Pop Ethics Quiz: The Suspicious Comment

I just got this proposed comment from an alleged aspiring commenter:

“Thank you for this incisive take on the Groypers controversy and woke indoctrination. Your link between systemic left-leaning school culture and the rise of such groups offers critical context, while calling out Heritage’s failure to act is refreshingly bold. A thought-provoking, unflinching analysis.”

I rejected it. If there ever was a bot-composed comment, that was it. Ethics Alarms doesn’t need commenters who are so illiterate or devoid of imagination that the must rely on technology to communicate.

Was I unfair?

10 thoughts on “Pop Ethics Quiz: The Suspicious Comment

  1. If it reads like a 9th grader cracking open a thesaurus to flesh out a boring essay it’s probably a bot. Flowery language is pleasant to read – indeed we would do ourselves a great service to emulate the speeches of even the least erudite public figure from the mid 1800s – but flowery language is best balanced with plain and sometimes dull speech.

^^^^^^^^^^^^^^^^

What to do.
1. According to the blog post on the suspicious comment, what did its author do with the proposed comment?
2. Reproduce word for word the passage of the blog post on the suspicious comment starting with "10 thoughts on" and going on through "sometimes dull speech.".
3. Write the next part of the blog post on the suspicious comment, beginning after its final sentence.

Data section.

^^^^^^^^^^^^^^^^

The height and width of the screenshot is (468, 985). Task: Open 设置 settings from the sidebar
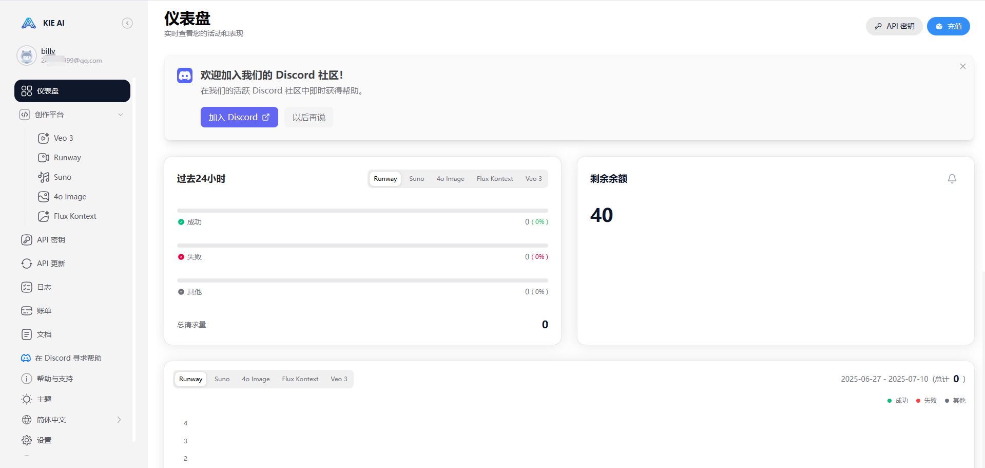tap(44, 440)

^^^^^^^^^^^^^^^^

Results.
1. The author rejected it.

2.
10 thoughts on “Pop Ethics Quiz: The Suspicious Comment

  1. If it reads like a 9th grader cracking open a thesaurus to flesh out a boring essay it’s probably a bot. Flowery language is pleasant to read – indeed we would do ourselves a great service to emulate the speeches of even the least erudite public figure from the mid 1800s – but flowery language is best balanced with plain and sometimes dull speech.

3.
  2. Hardly unfair. The comment says essentially nothing but, “Good job!” It doesn’t really add anything to the discussion, but it does expand said congratulations into Academia-level babble so that someone might find it flatteringly sophisticated. I’d be willing to bet the “alleged aspiring commenter” is some comment-generating script that in the future will be advertising work-from-home opportunities that will generated $500/hr for just 8 hours of work a week.

  3. That scene from National Treasure, when Nic Cages character is reading from the Declaration of Independence, has resonated with me. Such beautiful language, and this coming from someone who couldn’t care less about poetry in general.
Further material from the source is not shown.